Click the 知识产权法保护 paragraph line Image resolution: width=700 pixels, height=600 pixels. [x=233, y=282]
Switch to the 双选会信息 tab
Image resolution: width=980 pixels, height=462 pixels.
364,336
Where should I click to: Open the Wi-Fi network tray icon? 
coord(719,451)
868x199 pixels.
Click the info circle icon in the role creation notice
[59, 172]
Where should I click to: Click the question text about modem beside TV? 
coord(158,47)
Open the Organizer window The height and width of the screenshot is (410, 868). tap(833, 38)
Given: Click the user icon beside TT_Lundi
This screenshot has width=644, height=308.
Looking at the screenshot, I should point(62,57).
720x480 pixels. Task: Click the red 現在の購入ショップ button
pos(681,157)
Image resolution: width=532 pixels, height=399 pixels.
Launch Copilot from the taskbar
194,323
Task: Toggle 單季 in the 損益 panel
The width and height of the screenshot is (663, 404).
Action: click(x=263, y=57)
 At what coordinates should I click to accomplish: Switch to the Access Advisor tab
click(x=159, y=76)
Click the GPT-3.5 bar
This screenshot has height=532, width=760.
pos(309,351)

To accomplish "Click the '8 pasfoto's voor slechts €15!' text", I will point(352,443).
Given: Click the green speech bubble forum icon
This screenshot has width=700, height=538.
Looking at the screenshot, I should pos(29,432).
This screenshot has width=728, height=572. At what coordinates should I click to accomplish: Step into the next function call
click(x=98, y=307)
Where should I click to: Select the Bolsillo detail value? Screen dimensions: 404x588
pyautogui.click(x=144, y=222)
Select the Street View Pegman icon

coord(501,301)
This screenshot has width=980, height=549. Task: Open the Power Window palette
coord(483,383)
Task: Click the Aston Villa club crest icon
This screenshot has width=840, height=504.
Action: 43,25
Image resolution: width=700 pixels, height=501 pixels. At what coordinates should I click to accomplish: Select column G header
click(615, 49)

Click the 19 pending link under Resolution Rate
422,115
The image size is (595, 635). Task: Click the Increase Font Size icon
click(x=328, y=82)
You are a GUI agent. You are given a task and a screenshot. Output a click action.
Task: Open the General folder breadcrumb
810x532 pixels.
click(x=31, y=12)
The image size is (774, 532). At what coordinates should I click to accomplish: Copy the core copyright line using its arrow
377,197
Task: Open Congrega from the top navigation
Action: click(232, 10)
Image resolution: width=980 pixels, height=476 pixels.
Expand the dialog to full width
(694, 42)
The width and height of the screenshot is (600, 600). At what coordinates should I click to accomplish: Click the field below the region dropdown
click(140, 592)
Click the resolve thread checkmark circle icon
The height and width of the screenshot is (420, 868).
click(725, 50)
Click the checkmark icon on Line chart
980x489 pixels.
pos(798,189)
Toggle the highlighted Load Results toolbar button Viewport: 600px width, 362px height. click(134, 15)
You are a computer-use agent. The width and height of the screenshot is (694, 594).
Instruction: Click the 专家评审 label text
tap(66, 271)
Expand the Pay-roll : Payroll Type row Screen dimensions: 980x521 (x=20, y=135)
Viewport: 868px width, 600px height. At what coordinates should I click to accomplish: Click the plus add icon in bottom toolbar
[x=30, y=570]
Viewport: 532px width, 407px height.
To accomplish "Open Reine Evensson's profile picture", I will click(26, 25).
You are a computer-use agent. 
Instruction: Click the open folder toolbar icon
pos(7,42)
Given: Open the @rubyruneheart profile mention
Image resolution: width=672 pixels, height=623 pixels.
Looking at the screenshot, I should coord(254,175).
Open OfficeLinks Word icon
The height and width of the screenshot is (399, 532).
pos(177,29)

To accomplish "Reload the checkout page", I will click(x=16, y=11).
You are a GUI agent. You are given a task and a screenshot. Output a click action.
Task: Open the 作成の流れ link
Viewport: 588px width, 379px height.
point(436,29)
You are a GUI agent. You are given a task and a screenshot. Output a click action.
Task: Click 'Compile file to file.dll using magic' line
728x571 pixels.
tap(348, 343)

Work instructions:
Scan the material line by line and report each one that contains "profile".

Result of this task:
To accomplish "Open Reine Evensson's profile picture", I will click(26, 25).
Given: Open the @rubyruneheart profile mention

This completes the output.